__ASSIGNMENT__: Copy out each line of the listing below where the string "agent" appears.

══ AVAILABLE DATA ══

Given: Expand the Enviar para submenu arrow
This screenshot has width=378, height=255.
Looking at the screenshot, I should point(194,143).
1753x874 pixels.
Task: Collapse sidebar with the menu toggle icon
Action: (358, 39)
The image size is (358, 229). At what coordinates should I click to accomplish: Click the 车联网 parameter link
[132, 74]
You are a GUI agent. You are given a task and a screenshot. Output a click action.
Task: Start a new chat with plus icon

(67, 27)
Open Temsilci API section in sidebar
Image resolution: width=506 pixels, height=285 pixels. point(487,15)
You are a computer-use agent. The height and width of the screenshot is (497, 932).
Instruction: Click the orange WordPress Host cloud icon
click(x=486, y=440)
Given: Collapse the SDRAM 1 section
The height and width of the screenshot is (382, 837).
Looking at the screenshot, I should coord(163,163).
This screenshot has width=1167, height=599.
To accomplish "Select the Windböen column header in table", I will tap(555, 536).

═══
══ AVAILABLE DATA ══

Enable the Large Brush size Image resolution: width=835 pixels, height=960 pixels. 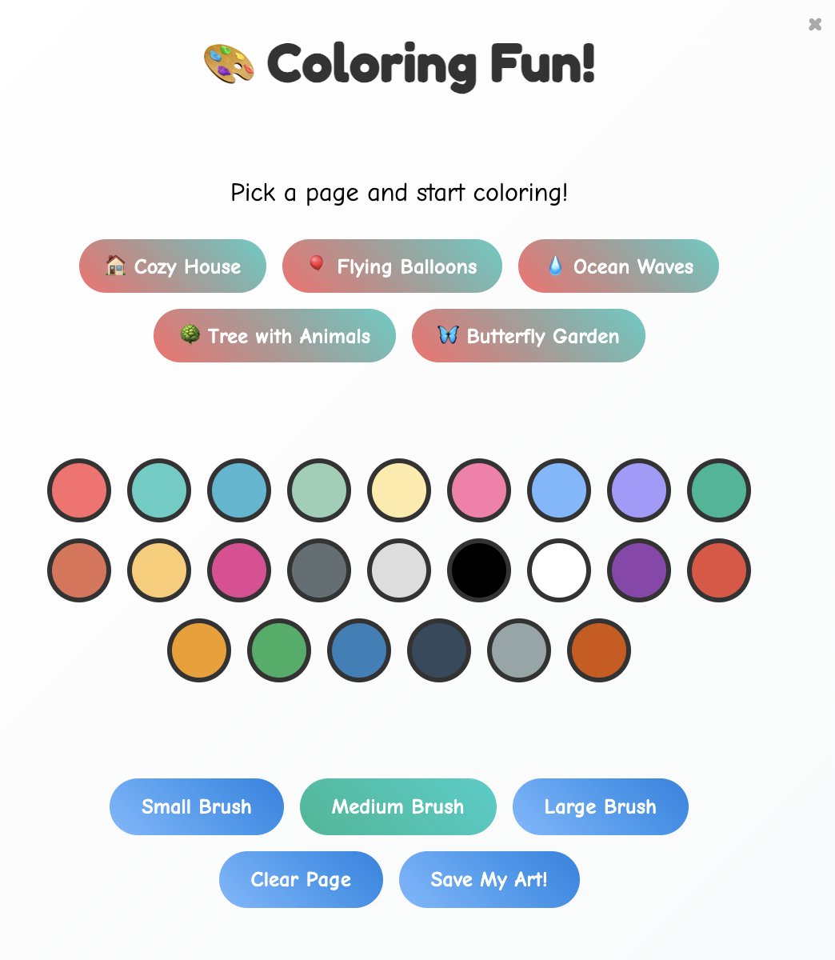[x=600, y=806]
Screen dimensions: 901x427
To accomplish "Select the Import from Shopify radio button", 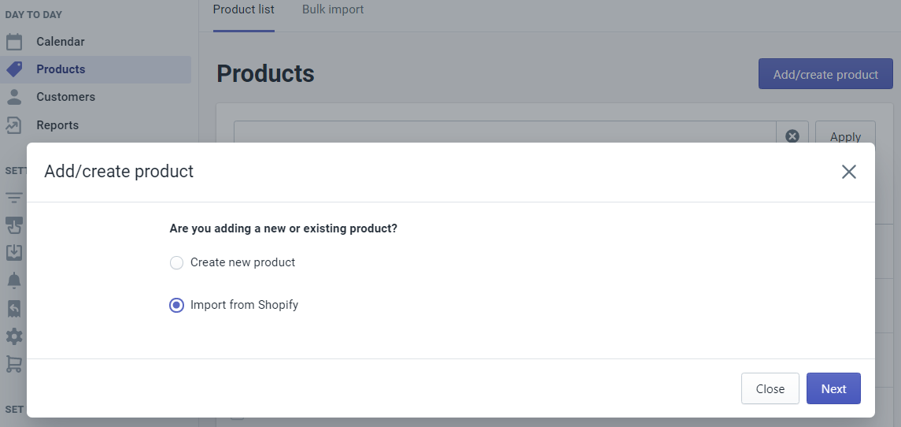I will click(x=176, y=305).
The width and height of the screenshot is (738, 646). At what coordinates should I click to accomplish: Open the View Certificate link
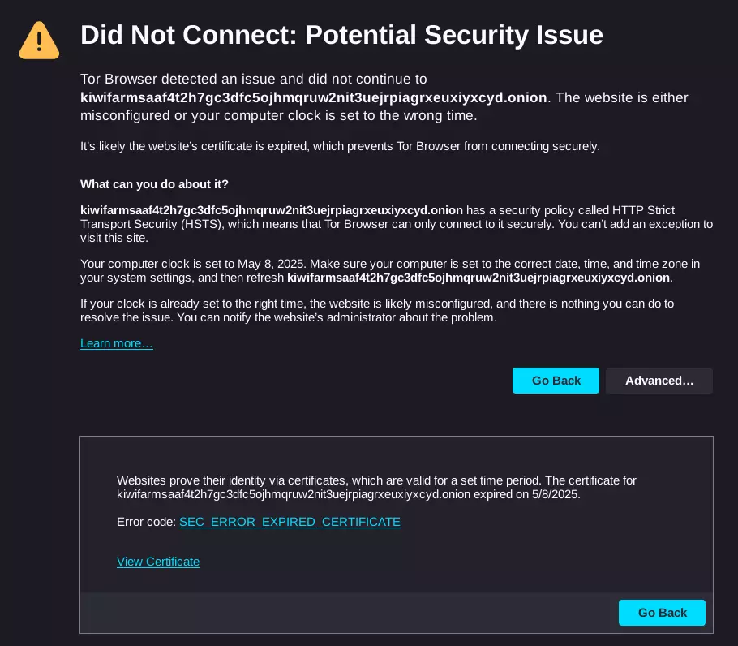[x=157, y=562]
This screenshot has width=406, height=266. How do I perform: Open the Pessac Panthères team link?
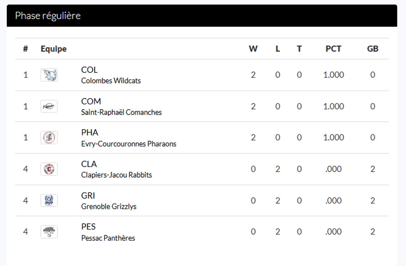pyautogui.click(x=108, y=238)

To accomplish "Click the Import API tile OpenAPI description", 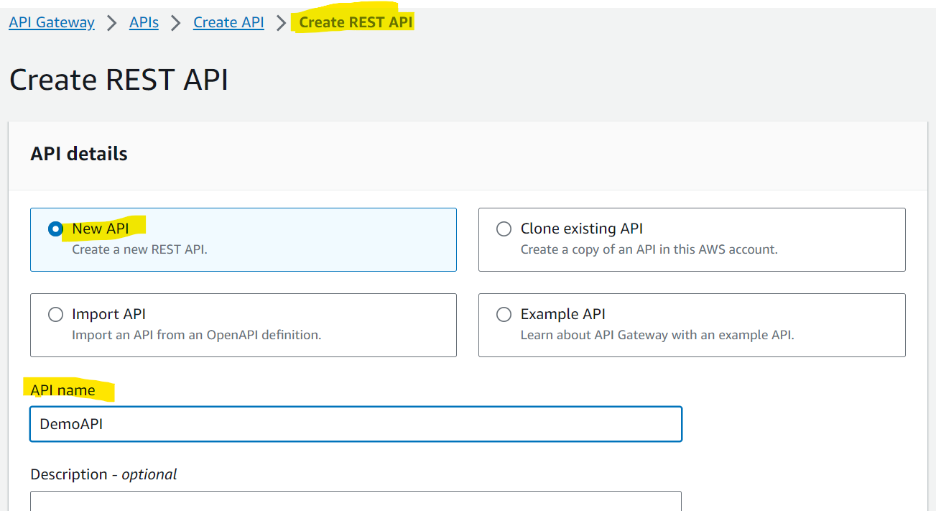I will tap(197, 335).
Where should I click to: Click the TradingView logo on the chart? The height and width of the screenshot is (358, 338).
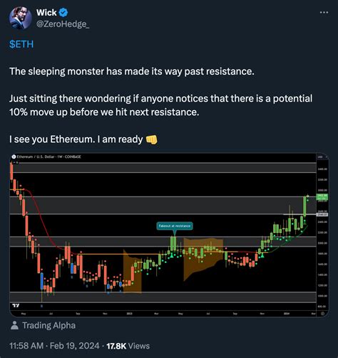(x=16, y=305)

═══

__RESULT FOR THIS TASK__:
You are a GUI agent. You are given a task and a screenshot. Output a click action.
You are a computer-use agent. The height and width of the screenshot is (497, 932).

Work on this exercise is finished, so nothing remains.